══ Dataset

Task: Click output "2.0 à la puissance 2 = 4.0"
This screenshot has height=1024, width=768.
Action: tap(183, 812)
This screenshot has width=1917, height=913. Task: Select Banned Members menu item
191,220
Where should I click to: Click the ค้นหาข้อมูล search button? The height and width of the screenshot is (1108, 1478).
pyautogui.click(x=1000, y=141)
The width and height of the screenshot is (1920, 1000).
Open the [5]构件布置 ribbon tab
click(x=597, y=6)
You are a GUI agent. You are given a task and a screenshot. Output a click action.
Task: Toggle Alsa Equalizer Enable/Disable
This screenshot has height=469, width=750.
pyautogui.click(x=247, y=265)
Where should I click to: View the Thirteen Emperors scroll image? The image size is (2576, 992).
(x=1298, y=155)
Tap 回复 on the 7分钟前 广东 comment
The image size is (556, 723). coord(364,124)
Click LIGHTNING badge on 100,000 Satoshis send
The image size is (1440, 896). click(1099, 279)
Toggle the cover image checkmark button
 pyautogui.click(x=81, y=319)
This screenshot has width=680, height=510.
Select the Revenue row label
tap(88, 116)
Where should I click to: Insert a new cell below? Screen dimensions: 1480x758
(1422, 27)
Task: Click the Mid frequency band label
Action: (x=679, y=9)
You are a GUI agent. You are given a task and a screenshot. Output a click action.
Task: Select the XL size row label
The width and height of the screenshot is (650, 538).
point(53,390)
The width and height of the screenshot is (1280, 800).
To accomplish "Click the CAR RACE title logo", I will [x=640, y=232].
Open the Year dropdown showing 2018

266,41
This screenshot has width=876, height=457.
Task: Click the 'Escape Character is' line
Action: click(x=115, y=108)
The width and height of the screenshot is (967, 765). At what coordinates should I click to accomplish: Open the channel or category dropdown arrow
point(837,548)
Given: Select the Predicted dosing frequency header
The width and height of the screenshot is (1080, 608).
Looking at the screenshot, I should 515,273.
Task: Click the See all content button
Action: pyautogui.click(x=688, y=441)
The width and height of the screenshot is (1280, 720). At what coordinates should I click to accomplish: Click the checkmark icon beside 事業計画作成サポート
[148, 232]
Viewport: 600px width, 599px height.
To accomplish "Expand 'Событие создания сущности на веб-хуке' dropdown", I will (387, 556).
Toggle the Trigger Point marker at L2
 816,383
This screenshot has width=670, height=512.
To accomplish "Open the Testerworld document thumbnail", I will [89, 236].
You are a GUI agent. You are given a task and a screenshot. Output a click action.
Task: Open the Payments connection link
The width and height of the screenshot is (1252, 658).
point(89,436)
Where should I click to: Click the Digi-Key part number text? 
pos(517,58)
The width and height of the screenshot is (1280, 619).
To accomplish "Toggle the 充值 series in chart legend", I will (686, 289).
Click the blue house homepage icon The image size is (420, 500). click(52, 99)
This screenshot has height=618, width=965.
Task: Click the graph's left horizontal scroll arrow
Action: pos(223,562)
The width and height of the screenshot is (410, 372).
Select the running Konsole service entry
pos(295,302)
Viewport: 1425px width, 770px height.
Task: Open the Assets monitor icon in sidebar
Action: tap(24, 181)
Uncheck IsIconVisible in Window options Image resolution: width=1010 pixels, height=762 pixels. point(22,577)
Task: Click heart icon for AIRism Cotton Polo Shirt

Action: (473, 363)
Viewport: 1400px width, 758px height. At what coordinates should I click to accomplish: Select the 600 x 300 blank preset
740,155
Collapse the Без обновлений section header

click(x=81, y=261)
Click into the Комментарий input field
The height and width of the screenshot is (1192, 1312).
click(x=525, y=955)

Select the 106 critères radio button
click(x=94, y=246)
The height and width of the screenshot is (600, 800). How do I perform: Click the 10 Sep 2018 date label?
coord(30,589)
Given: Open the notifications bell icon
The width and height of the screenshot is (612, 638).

════

→ Exercise requirements
In full and without change, transcribe the data above.

→ Exercise solution
Task: Click output "2.0 à la puissance 2 = 4.0"
This screenshot has height=1024, width=768.
Action: tap(183, 812)
This screenshot has width=1917, height=913. Task: Select Banned Members menu item
191,220
Where should I click to: Click the ค้นหาข้อมูล search button? The height and width of the screenshot is (1108, 1478).
pyautogui.click(x=1000, y=141)
The width and height of the screenshot is (1920, 1000).
Open the [5]构件布置 ribbon tab
click(x=597, y=6)
You are a GUI agent. You are given a task and a screenshot. Output a click action.
Task: Toggle Alsa Equalizer Enable/Disable
This screenshot has height=469, width=750.
pyautogui.click(x=247, y=265)
Where should I click to: View the Thirteen Emperors scroll image? The image size is (2576, 992).
(x=1298, y=155)
Tap 回复 on the 7分钟前 广东 comment
The image size is (556, 723). coord(364,124)
Click LIGHTNING badge on 100,000 Satoshis send
The image size is (1440, 896). click(1099, 279)
Toggle the cover image checkmark button
 pyautogui.click(x=81, y=319)
This screenshot has width=680, height=510.
Select the Revenue row label
tap(88, 116)
Where should I click to: Insert a new cell below? Screen dimensions: 1480x758
(1422, 27)
Task: Click the Mid frequency band label
Action: (x=679, y=9)
You are a GUI agent. You are given a task and a screenshot. Output a click action.
Task: Select the XL size row label
The width and height of the screenshot is (650, 538).
point(53,390)
The width and height of the screenshot is (1280, 800).
To accomplish "Click the CAR RACE title logo", I will [x=640, y=232].
Open the Year dropdown showing 2018

266,41
This screenshot has width=876, height=457.
Task: Click the 'Escape Character is' line
Action: click(x=115, y=108)
The width and height of the screenshot is (967, 765). At what coordinates should I click to accomplish: Open the channel or category dropdown arrow
point(837,548)
Given: Select the Predicted dosing frequency header
The width and height of the screenshot is (1080, 608).
Looking at the screenshot, I should 515,273.
Task: Click the See all content button
Action: pyautogui.click(x=688, y=441)
The width and height of the screenshot is (1280, 720). At what coordinates should I click to accomplish: Click the checkmark icon beside 事業計画作成サポート
[148, 232]
Viewport: 600px width, 599px height.
To accomplish "Expand 'Событие создания сущности на веб-хуке' dropdown", I will (387, 556).
Toggle the Trigger Point marker at L2
 816,383
This screenshot has width=670, height=512.
To accomplish "Open the Testerworld document thumbnail", I will [89, 236].
You are a GUI agent. You are given a task and a screenshot. Output a click action.
Task: Open the Payments connection link
The width and height of the screenshot is (1252, 658).
point(89,436)
Where should I click to: Click the Digi-Key part number text? 
pos(517,58)
The width and height of the screenshot is (1280, 619).
To accomplish "Toggle the 充值 series in chart legend", I will (686, 289).
Click the blue house homepage icon The image size is (420, 500). click(52, 99)
This screenshot has height=618, width=965.
Task: Click the graph's left horizontal scroll arrow
Action: pos(223,562)
The width and height of the screenshot is (410, 372).
Select the running Konsole service entry
pos(295,302)
Viewport: 1425px width, 770px height.
Task: Open the Assets monitor icon in sidebar
Action: tap(24, 181)
Uncheck IsIconVisible in Window options Image resolution: width=1010 pixels, height=762 pixels. point(22,577)
Task: Click heart icon for AIRism Cotton Polo Shirt

Action: (473, 363)
Viewport: 1400px width, 758px height. At what coordinates should I click to accomplish: Select the 600 x 300 blank preset
740,155
Collapse the Без обновлений section header

click(x=81, y=261)
Click into the Комментарий input field
The height and width of the screenshot is (1192, 1312).
click(x=525, y=955)

Select the 106 critères radio button
click(x=94, y=246)
The height and width of the screenshot is (600, 800). How do I perform: Click the 10 Sep 2018 date label?
coord(30,589)
Given: Open the notifications bell icon
The width and height of the screenshot is (612, 638).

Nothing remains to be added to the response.